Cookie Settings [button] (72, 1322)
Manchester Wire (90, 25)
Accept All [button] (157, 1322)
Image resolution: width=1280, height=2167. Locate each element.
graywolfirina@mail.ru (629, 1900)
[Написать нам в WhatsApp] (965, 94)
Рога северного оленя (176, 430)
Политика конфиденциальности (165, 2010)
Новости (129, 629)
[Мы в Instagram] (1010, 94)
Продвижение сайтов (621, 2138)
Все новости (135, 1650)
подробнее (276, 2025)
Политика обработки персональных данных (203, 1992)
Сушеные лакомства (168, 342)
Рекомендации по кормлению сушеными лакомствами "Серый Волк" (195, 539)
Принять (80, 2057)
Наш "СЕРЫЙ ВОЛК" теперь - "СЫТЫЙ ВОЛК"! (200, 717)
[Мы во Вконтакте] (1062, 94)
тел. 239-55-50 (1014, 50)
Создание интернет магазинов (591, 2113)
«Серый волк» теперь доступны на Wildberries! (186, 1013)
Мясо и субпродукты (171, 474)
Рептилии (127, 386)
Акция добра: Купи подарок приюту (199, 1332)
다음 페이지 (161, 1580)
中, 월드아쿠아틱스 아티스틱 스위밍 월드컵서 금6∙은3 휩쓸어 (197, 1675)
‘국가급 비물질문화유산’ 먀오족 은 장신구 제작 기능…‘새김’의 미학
········
• [Problem statement]:
Give back all of the data exactly, with every line intact.

• [Answer area]:
Cookie Settings [button] (72, 1322)
Manchester Wire (90, 25)
Accept All [button] (157, 1322)
Image resolution: width=1280, height=2167. Locate each element.
graywolfirina@mail.ru (629, 1900)
[Написать нам в WhatsApp] (965, 94)
Рога северного оленя (176, 430)
Политика конфиденциальности (165, 2010)
Новости (129, 629)
[Мы в Instagram] (1010, 94)
Продвижение сайтов (621, 2138)
Все новости (135, 1650)
подробнее (276, 2025)
Политика обработки персональных данных (203, 1992)
Сушеные лакомства (168, 342)
Рекомендации по кормлению сушеными лакомствами "Серый Волк" (195, 539)
Принять (80, 2057)
Наш "СЕРЫЙ ВОЛК" теперь - "СЫТЫЙ ВОЛК"! (200, 717)
[Мы во Вконтакте] (1062, 94)
тел. 239-55-50 (1014, 50)
Создание интернет магазинов (591, 2113)
«Серый волк» теперь доступны на Wildberries! (186, 1013)
Мясо и субпродукты (171, 474)
Рептилии (127, 386)
Акция добра: Купи подарок приюту (199, 1332)
다음 페이지 (161, 1580)
中, 월드아쿠아틱스 아티스틱 스위밍 월드컵서 금6∙은3 휩쓸어 (197, 1675)
‘국가급 비물질문화유산’ 먀오족 은 장신구 제작 기능…‘새김’의 미학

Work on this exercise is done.